Healthy 44-year-old Deborah Daw Heffernan--a nonsmoker with low cholesterol and low blood pressure, who ate her vegetables to boot--lay down one day on the floor of her yoga class and felt her heart explode. Her heart attack--followed by a failed angioplasty, a double bypass, and eight days of unconsciousness--nearly killed her. During her recovery, she found plenty of books about heart disease and women, but no first-person stories--even though cardiovascular disease is the number-one killer of both men and women. An Arrow Through the Heart is the intensely personal account of her experience of surviving a heart attack, and how it changed everything.
Graphic details bring to life for the reader what happened to Heffernan. Her sisters enter her hospital room and see "a thrashing torture victim staked to the bed." Her swollen throat makes her look like "an inflated giraffe." She describes her postoperative depression, her lessons about love, her acceptance of impermanence, all in a well-written narrative of her heart attack that is woven through with snippets about her family and past. --Joan Price
It happened without warning. She was thin and fit, ate all her vegetables, never touched a cigarette. There was no family history of heart disease. Yet somehow, at the age of forty-four and in the middle of her weekly yoga class, Deborah Heffernan felt her heart explode. After emergency surgery and a flood of complications, she was left with half a functioning heart, a defibrillator under her skin, and the looming prospect of a transplant.
An Arrow Through the Heart is the unflinching chronicle of that first -- and, potentially, last -- year after Deborah's near death. It is a story of raw emotions -- from childlike bewilderment to despair to jubilation -- that followed her return to the world, of "finding meaning everywhere, like Easter eggs." Anchored by the fierce love of her husband, and by their two families, who set aside their differences to rally around her, Deborah learned to do simple things all over again. One breath at a time, she regained the strength to climb a flight of stairs, to walk around the block, even to resume her yoga -- always knowing that a deadly arrhythmia might cause "the box" in her chest to fire. Amazingly, five years later, she has not yet needed the heart transplant doctors once predicted she would need within two.

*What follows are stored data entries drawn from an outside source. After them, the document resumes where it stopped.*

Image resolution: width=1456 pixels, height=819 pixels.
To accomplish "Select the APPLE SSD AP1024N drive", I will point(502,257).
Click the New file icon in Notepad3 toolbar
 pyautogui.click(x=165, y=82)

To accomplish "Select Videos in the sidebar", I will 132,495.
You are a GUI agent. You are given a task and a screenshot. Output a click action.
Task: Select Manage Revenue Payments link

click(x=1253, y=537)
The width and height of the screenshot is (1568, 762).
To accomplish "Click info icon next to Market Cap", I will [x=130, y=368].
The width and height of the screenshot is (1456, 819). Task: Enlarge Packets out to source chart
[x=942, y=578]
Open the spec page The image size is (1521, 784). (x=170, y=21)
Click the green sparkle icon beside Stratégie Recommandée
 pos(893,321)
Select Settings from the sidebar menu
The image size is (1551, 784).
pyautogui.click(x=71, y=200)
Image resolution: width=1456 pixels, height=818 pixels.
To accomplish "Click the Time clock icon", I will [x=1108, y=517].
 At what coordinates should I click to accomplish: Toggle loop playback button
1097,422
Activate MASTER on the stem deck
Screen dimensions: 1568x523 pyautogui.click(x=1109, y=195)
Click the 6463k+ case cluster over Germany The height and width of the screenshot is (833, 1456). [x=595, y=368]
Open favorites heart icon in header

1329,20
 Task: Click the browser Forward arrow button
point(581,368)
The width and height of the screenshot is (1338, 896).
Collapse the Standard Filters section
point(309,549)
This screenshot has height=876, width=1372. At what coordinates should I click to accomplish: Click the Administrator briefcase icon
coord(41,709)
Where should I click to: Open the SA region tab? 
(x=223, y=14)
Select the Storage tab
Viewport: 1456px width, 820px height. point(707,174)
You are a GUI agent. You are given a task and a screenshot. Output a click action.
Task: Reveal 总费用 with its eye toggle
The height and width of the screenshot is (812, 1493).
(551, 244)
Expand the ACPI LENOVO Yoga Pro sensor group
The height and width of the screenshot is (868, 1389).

Of course, the heart is more than a muscle, and this is a story about healing the soul as well as the body. Never trusting that she'd wake to see the next morning, Deborah found miracles in every moment -- in the tiny green leaves of a sapling, in the ice floes that signaled the change of seasons in Maine, even in the eating of a single lemon drop. She used her confinement to explore the Buddhist idea of death in life and to lay to rest old hurts from the past. And ultimately, though her life after the heart attack was severely restricted, she came to feel that it had been immeasurably enlarged.
Heart disease is the leading cause of death among women, claiming more than half a million lives each year. But, as Deborah writes, "statistics are aerial photographs," and this book gets below the treetops. For fellow cardiac sufferers, it will be a welcome companion on the road to recovery, one of the very few memoirs by women with heart disease. Above all, it is a book about rebounding after catastrophic change, a testament to the unexpected joy that can come from living in a state of impermanence.